Merangkum Semua Peristiwa
Indeks

Cuma di Indonesia, Truk Dipaksa Angkut Muatan Sampai Nyekek Leher

Cuma di Indonesia, Truk Dipaksa Angkut Muatan Sampai Nyekek Leher

Jakarta

Truk kelebihan muatan atau yang disebut truk over-dimension over loading (ODOL) kerap menjadi penyebab masalah di jalan raya. Tak cuma menimbulkan kemacetan sampai kerusakan jalan, truk ODOL ini juga kerap menjadi ‘mesin pencabut nyawa’ di jalan raya.

Pereli nasional yang juga menjabat sebagai Wakil Ketua Umum Bidang Mobilitas Ikatan Motor Indonesia (IMI) Pusat, Rifat Sungkar, sangat geram dengan masih banyaknya truk ODOL di negara ini. Masalahnya, truk ODOL ini kerap mengancam nyawa pengguna jalan lain.

“Truk di Indonesia itu spesial, karena nggak ada truk di negara-negara maju pakai truk disiksa sampai dengan kapasitas yang di ujung leher banget, bahkan lebih,” kata Rifat dalam akun Instagramnya.

Pengguna truk ODOL ini, menurut Rifat, seakan tak pernah berpikir soal keamanan dan keselamatan. Sebab, kendaraan berat semacam itu kerap mengalami rem blong hingga berujung kecelakaan maut.

“Lu nggak pernah pikirin, oke truknya bisa ngerem kalau bawa barang berat. Iya ngerem, kapan? Sekarang? Iya. Satu setengah jam lagi, dua jam bisa ngerem nggak karena panas? Nggak tahu. Terus lu lihat kalau truk sampai jalannnya ngerangkak pelan di tanjakan, di highway aja nggak bisa lari 60 (km/jam). Itu salah, karena dia udah ngelebihin kapasitas. Ibaratnya kayak benar-benar dicekek sampai ujung. Padahal harusnya kapasitas mereka itu dijalankan 60-70 persen. Sehingga flowing lancar, mengurangi risiko,” bebernya.

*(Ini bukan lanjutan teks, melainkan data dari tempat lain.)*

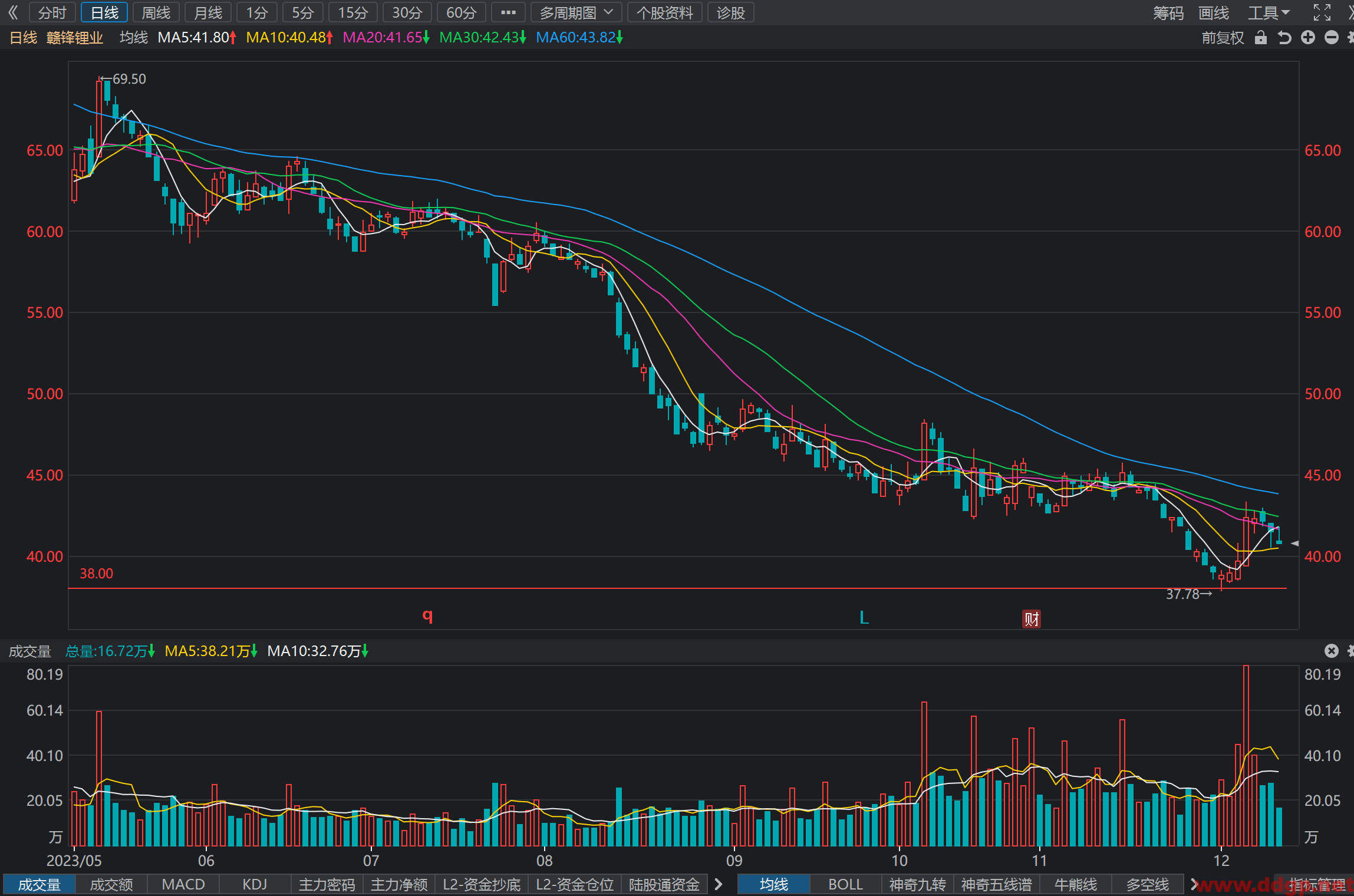Image resolution: width=1354 pixels, height=896 pixels.
Task: Select the BOLL overlay tab
Action: point(846,885)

Untuk itu, Rifat meminta semua pihak terkait bisa memberantas truk ODOL dari jalanan Indonesia. Seharusnya jembatan timbang yang tersedia bisa diaktifkan lagi untuk menangani masalah ini.

“Tolong banget banget banget ya, pemilik perusahaan, teman-teman Departemen Perhubungan, mungkin lebih diketatkan lagi regulasinya. Jembatan timbang yang dulu ada di mana-mana mungkin diaktivasi lagi. Kemudian juga untuk inspeksi kendaraan sebelum jalan itu harus betul-betul diperhatiin, rem fungsinya gimana, fatigue (kelelahan) si pengendara gimana, paham medan yang dilewati gimana, jika terjadi sesuatu antisipasinya gimana. Jangan gimana nanti, tapi nanti gimana kalau ada apa-apa. Dan ini terbukti menjadi masalah nasional Indonesia,” katanya.

Tak cuma itu, Rifat juga menyoroti masalah SDM pengemudi truk di Indonesia. Seharusnya, pengemudi truk melewati tingkatan pengalaman secara berurutan. Sertifikasi pengemudi juga harus diterapkan untuk keselamatan.

“Untuk mereka pengemudi kendaraan besar tolong secara kasta itu dipikirkan. Bukan masalah kasta ekonomi, tapi secara kasta sudah melewati (pernah menjadi pengemudi) kendaraan kecil, medium, besar, sangat besar. Jangan tiba-tiba anak kecil bawa kendaraan besar. Dan ini secara pelatihan juga harus dilakukan. Kemudian secara sertifikasi juga harus dilakukan. Karena ini semua bagian dari profesi. Maunya jadi profesi driver, jatuhnya jadi profesi pembunuh. Gue nggak mau camkan seperti itu, tapi itulah keadannya,” ujar Rifat.

“Kalau ngomongin takdir, orang selalu bilang tergantung garis tangan, nggak. Kalau menurut gue tangan kita bisa berbuat apa supaya takdir kita lebih baik, dan itu berhubungan dengan pola pikir. Kita semua bisa mengantisipasi ini untuk menjadi Indonesia yang lebih baik. Ke mana pun kita pergi akhirnya kita lihat kiri-kanan, ancaman ada di mana-mana. Memang ada, tapi ini ancaman besar. Please beware of this, peduli sama nyawa karena itu nggak bisa balik,” pungkasnya.